PASSAGE PROVIDED ▸

——————

You might not think 24 likes sounds like much, but when I was lying on my bed my desktop computer would beep, followed by my iPad, my iPhone, and then the old iPhone that I use for playing Pokemon Go.  So it was a lot of beeps each time someone liked and boosted.  ^_^


"Become a hero?" the girl exclaimed.  "Defeat the Dark Lord?  No thanks!  I'd rather run a bookstore!"

As she left, Miardolyn the wizard said, "Apologies, Lord.  Summoning an otherworldly hero who truly wishes to be one is daunting."

Lord Danozlan nodded.  "The previous one became a cook."

"Do not despair, Lord!" Miardolyn drew a new circle.  "I shall try yet again!"

"Please," said the Dark Lord.  "If we find not a hero to defeat me, I must conquer the world.  Who wants that?"


I average 2-4 likes/boosts per post.  But a story I posted a few days later got no likes or boosts until near the end of the day, when my friend Matt liked it.  Well at least I know someone looked at it!  The story I posted the next morning had several likes/boosts in the first hour so I know people are reading, just not every one is a banger.

I've cross-posted some of them to Hive Social as well.  Maybe I should post to Tumblr.  I haven't left Twitter completely but I refuse to post there anymore.

In other writing news, I wrote very little Grandpa Anarchy fiction last year.  In November I worked on my fan fiction novel called The Nerima All-Stars.  Afterwards, I decided to give up on writing Grandpa Anarchy stories and try to finish my novel instead.  That... hasn't happened.  I've got a bit of writing on it done in the past few months, but not as much as I'd like.  I wrote only a couple of scenes in April, I think.

——————

DATASET CONTENT ▸
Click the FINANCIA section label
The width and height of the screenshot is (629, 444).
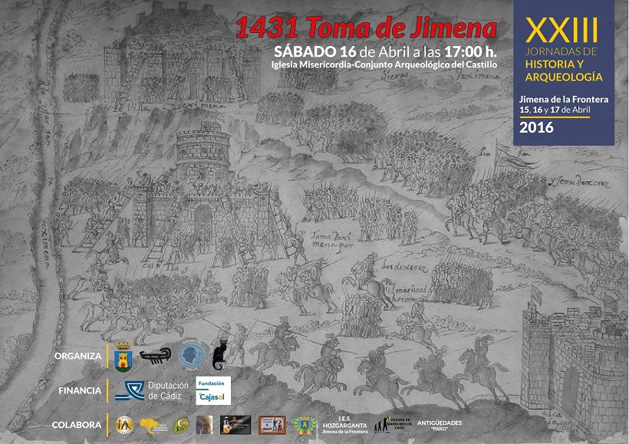(x=80, y=390)
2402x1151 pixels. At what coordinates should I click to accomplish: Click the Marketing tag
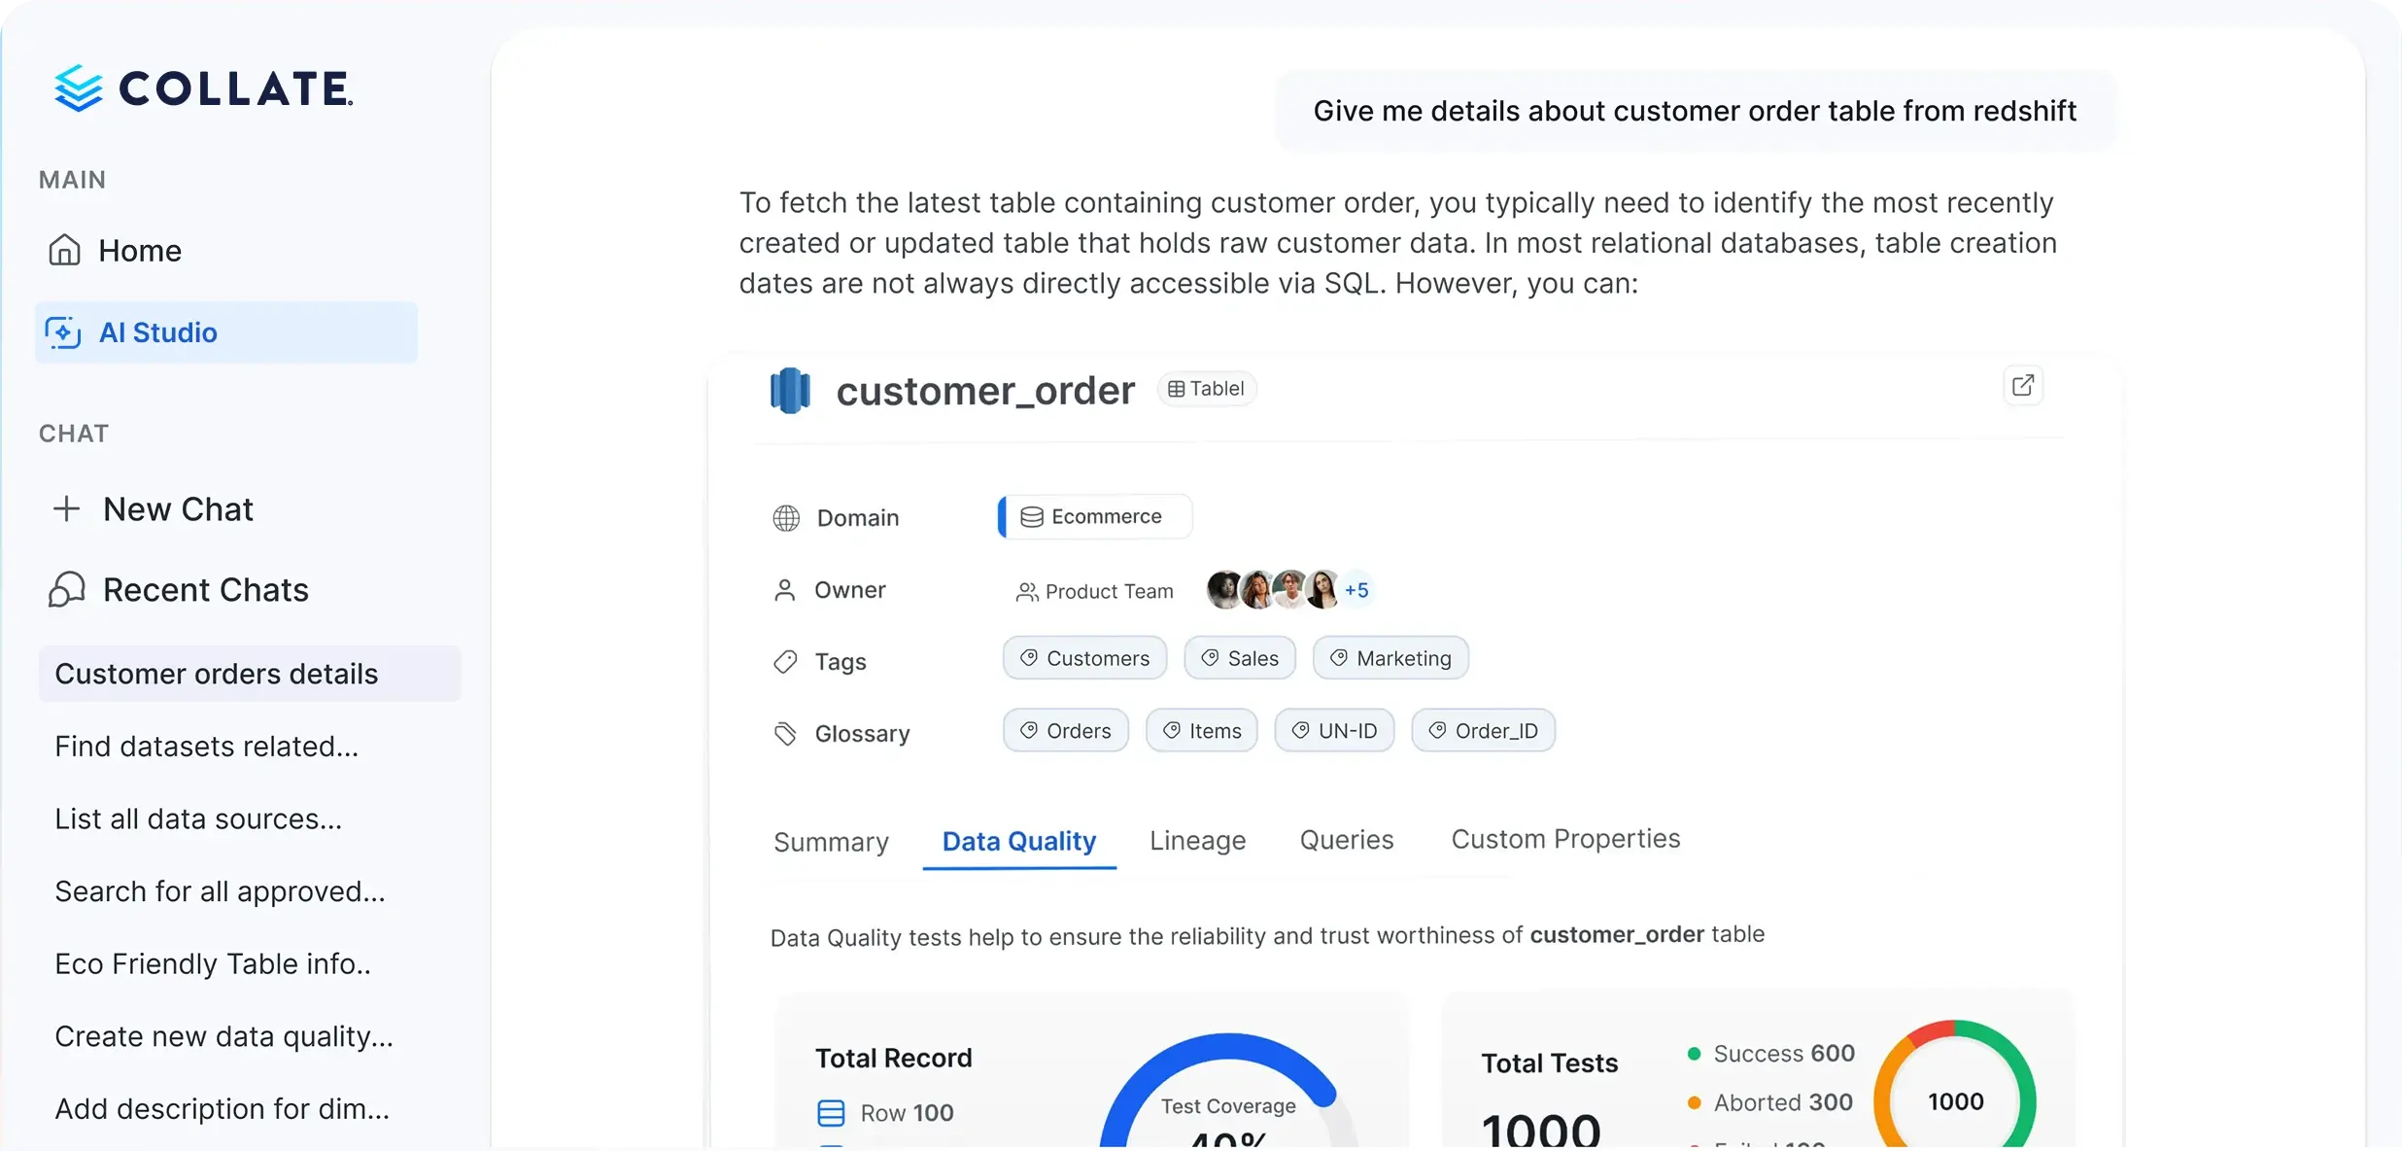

——————

SHORT PROBLEM 1 ▸ In the blog post, what does the writer use the old iPhone for?
SHORT PROBLEM 2 ▸ Reproduce the stretch of the blog post from "As she left, Miardolyn" through "is a banger." word for word.

ANSWER 1 ▸ Playing Pokemon Go.

ANSWER 2 ▸
As she left, Miardolyn the wizard said, "Apologies, Lord.  Summoning an otherworldly hero who truly wishes to be one is daunting."

Lord Danozlan nodded.  "The previous one became a cook."

"Do not despair, Lord!" Miardolyn drew a new circle.  "I shall try yet again!"

"Please," said the Dark Lord.  "If we find not a hero to defeat me, I must conquer the world.  Who wants that?"


I average 2-4 likes/boosts per post.  But a story I posted a few days later got no likes or boosts until near the end of the day, when my friend Matt liked it.  Well at least I know someone looked at it!  The story I posted the next morning had several likes/boosts in the first hour so I know people are reading, just not every one is a banger.